ピアノはクラシック音楽において最も重要な地位をしめる楽器です。古くはモーツアルトやブラームス、さらにはショパンやラフマニノフなどヨーロッパの高名な作曲家兼ピアニストが数多くの楽曲を作曲し、自ら演奏をしていました。

そのような作曲家が活躍したのがヨーロッパであり、重要なピアニストの多くがロシアを含むヨーロッパ人に占められていました。ピアニストと言えば白人というのが20世紀の常識だったのです。しかしその常識が近年崩れつつあります。アジア人男性ピアニストの台頭によってです。

ショパンコンクールで優勝したアジア人男性ピアニスト

ピアノに関するコンテストは数多くありますが、中でも最も高名なのがショパンコンクールです。ショパンコンクールの名前で知られるフレデリック・ショパン国際ピアノ・コンクールは、ピアノの詩人として知られるショパンを記念した国際ピアノコンクールで、5年に一度、ポーランドの首都ワルシャワで開催されています。
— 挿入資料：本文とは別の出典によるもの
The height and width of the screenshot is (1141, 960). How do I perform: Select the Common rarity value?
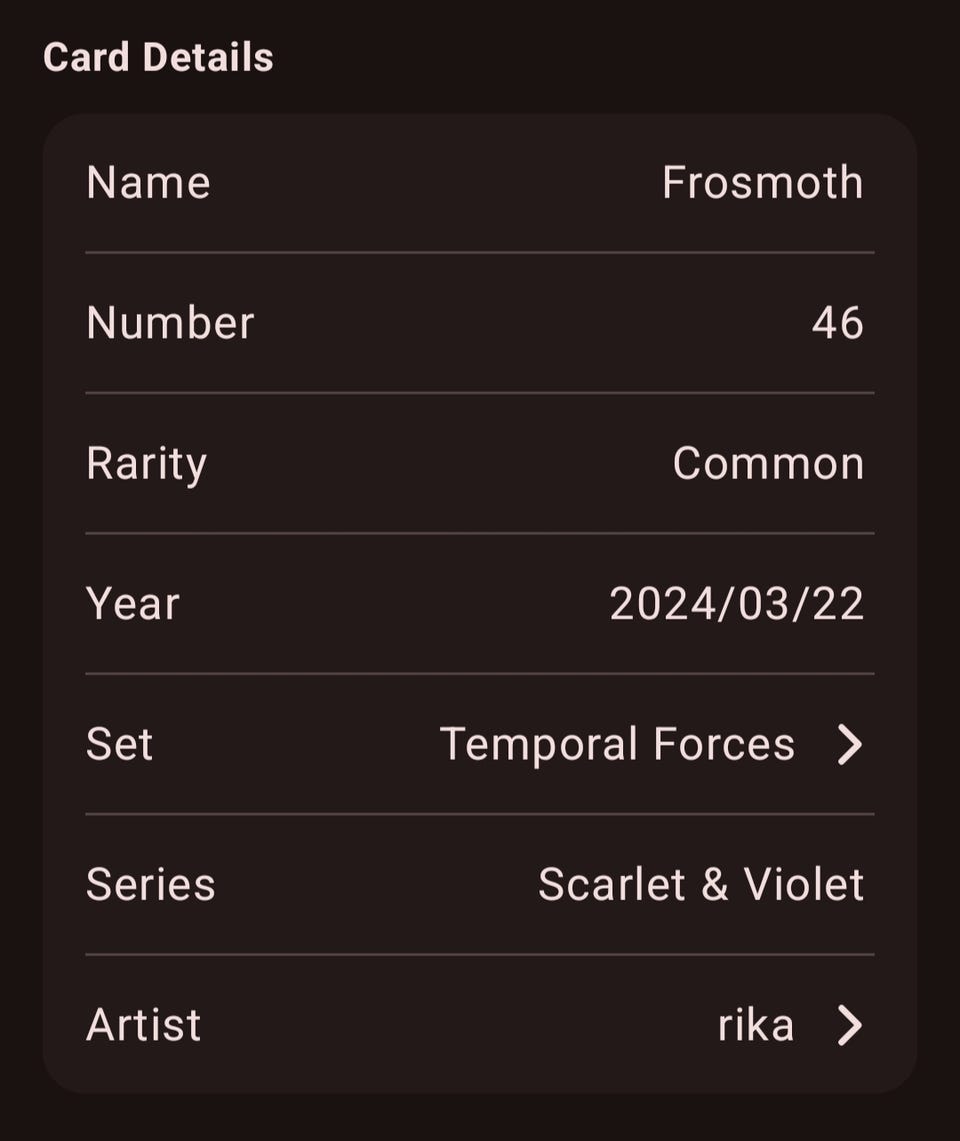[x=768, y=464]
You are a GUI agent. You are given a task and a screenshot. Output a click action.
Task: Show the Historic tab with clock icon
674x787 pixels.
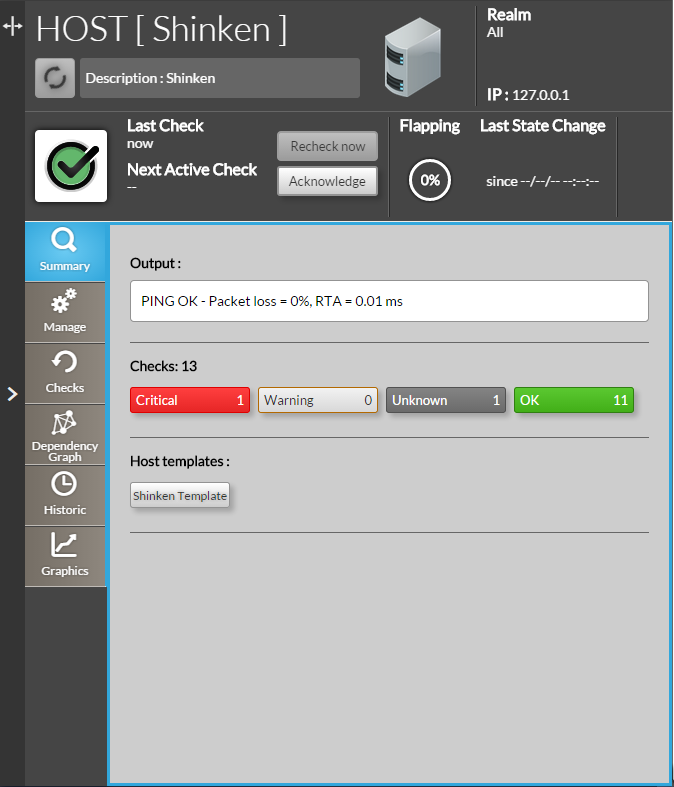(65, 495)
ショパンコンクールでは予選、本選と若手ピアニストたちがショパンの楽曲を演奏しその優劣を競いますが、優秀なピアニストがいなければ優勝者が選出されないこともあるほど厳しい審査が行なわれることで有名です。20世紀におけるショパンコンクールの優勝者はソビエトや東欧、アメリカ出身者で占められており、アジア人が優勝したことはありませんでした。

白人が優勝するのが当然なショパンコンクールの歴史が変わったのは2000年に開催された第14回大会のことです。中国出身のユンディ・リー(李雲迪)が優勝を果たしたのです。非白人のアジア人が優勝を果たしたのは100年近い歴史を誇るショパンコンクールの歴史の中でも初めてのことで、快挙として大きな話題を集めました。
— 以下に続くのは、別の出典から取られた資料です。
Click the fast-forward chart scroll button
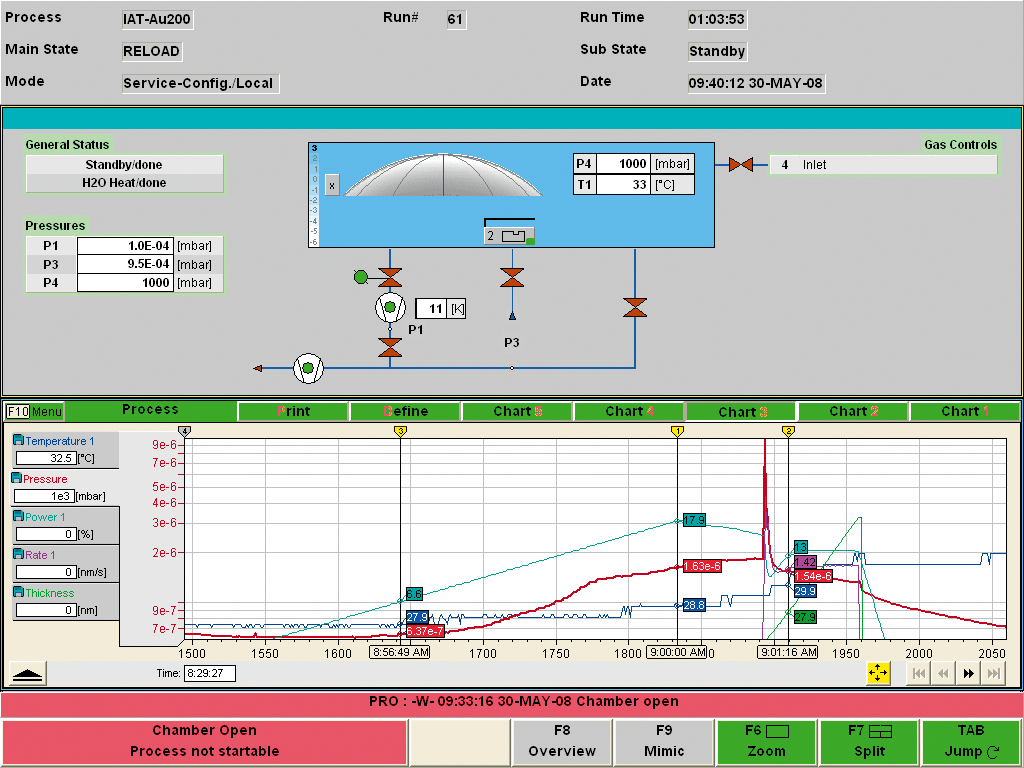This screenshot has height=768, width=1024. [968, 673]
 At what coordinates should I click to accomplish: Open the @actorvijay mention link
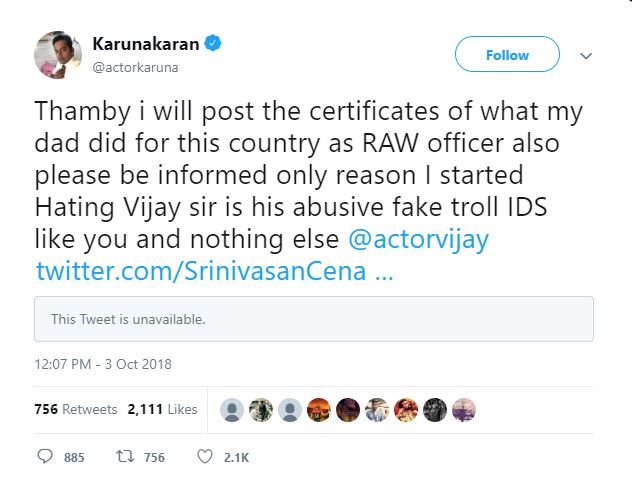click(x=418, y=239)
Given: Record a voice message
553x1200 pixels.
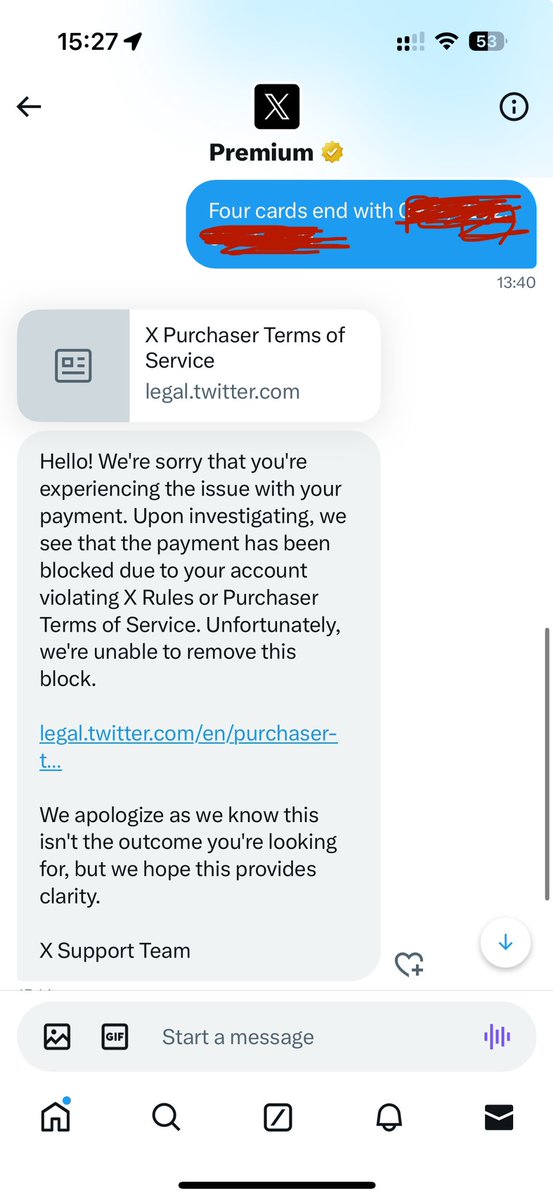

さらに2015年に開催された第17回大会では、韓国出身のチョ・ソンジン(趙成眞)が優勝を果たしました。
二人のアジア人男性が世界最高峰のピアノコンテストで頂点に立ったのです。彼らの活躍によりアジア人が優勝することも特別なことと考えられなくなり、白人が独占していたショパンコンクールの上位入賞者の図式も大きな変化を迎えることとなったのです。

圧倒的な指の動きが特徴のアジア人ピアニスト

ユンディ・リーとチョ・ソンジン、二人の優勝者には大きな共通点がありました。とにかく指の動きが圧倒的で、正確無比で超絶技巧の演奏を披露できるのです。

ショパンコンクールではしばしば審査員たちの意見の対立が見られるのですが、この二人のアジア人ピアニストにおいては意見の対立はありませんでした。予選から一貫して優勝の大本命と見られ、演奏においては1つもミスをすることなく着実に予選を勝ち抜き、本選でも圧倒的な超絶技巧を見せつけ、文句なしの優勝者となったのです。

この二人の優勝により、アジア人ピアニストの持つ潜在力が世界に知られることとなりました。しかしここで残念なのが、未だショパンコンクールに日本人の優勝者がいないことです。日本人ピアニストは中村紘子さんや内田光子さんなど、女性ピアニストが活躍する傾向が大きく、なかなか男性の著名ピアニストは登場していません。

ユンディ・リーやチョ・ソンジンに刺激を受けた日本人男性ピアニストの台頭を、願わずにはいられません。